Interesting, gotta try it... Chromaverb is nice too actually)


----------



## anp27 (Jul 11, 2020)

PeterN said:


> I keep the settings as a secret, it is my secret weapon now.



Common man, you can't write an entire post praising the Platinum Reverb plugin, saying that it's better than Valhalla and FabFilter and _not _share the settings...


----------



## ReelToLogic (Jul 11, 2020)

I agree that PlatinumVerb was an excellent sounding reverb! It was my go-to reverb for many applications for quite a while and I wondered whether I was one of the few folks who thought it was so great. I was extremely upset when I thought they dropped it a while back but, like you, I eventually discovered that if you hold down Alt (or Option) before opening the drop-down menu the legacy effects can still be found. I'm not sure why they did that - what's the big deal if a few older reverbs are still listed in the main reverb menu list? For a while I continued to use PlatinumVerb quite frequently. Now I tend to use other reverbs, but your post has inspired me to try it again!


----------



## tav.one (Jul 12, 2020)

I have more than 20 Premium Reverb plugins and nothing replaces Platinum for me. No project I do doesn't have Platinum Verb on some of the tracks.


----------



## Salorom (Jul 12, 2020)

Holding shift option cmd escape before opening the drop-down menu allows to load the PlatinumVerb N. Rules them all.


----------



## Loïc D (Jul 12, 2020)

Didn’t know the trick !
Thanks a lot guys, always loved this reverb.


----------



## tav.one (Jul 12, 2020)

Salorom said:


> Holding shift option cmd escape before opening the drop-down menu allows to load the PlatinumVerb N. Rules them all.
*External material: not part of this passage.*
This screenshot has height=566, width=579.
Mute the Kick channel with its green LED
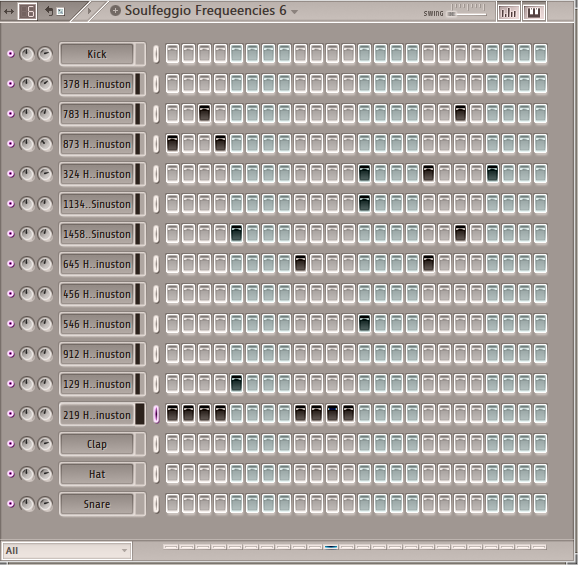pyautogui.click(x=11, y=54)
I just alt click and I can load it.


----------



## Salorom (Jul 12, 2020)

Oh but you see, this is not PlatinumVerb we are talking about, here. It is PlatinumVerb N. It’s a whole different thing. It opens new doors, to a much broader horizon of sonic reflections.


----------



## JohnG (Jul 12, 2020)

My mom's reverb is better.


----------



## Salorom (Jul 12, 2020)

Post a sample or N sounds better


----------



## Cheezus (Jul 12, 2020)

JohnG said:


> My mom's reverb is better.


My reverb can beat up your reverb.


----------



## Salorom (Jul 12, 2020)

Cheezus said:


> My reverb can beat up your reverb.


This is getting personal.


----------



## heisenberg (Jul 12, 2020)

This thread needs more Adaptiverb.


----------



## JohnG (Jul 12, 2020)

Cheezus said:


> My reverb can beat up your reverb.



Obviously, you never met my mom.


----------



## PeterN (Jul 12, 2020)

tav.one said:


> I have more than 20 Premium Reverb plugins and nothing replaces Platinum for me. No project I do doesn't have Platinum Verb on some of the tracks.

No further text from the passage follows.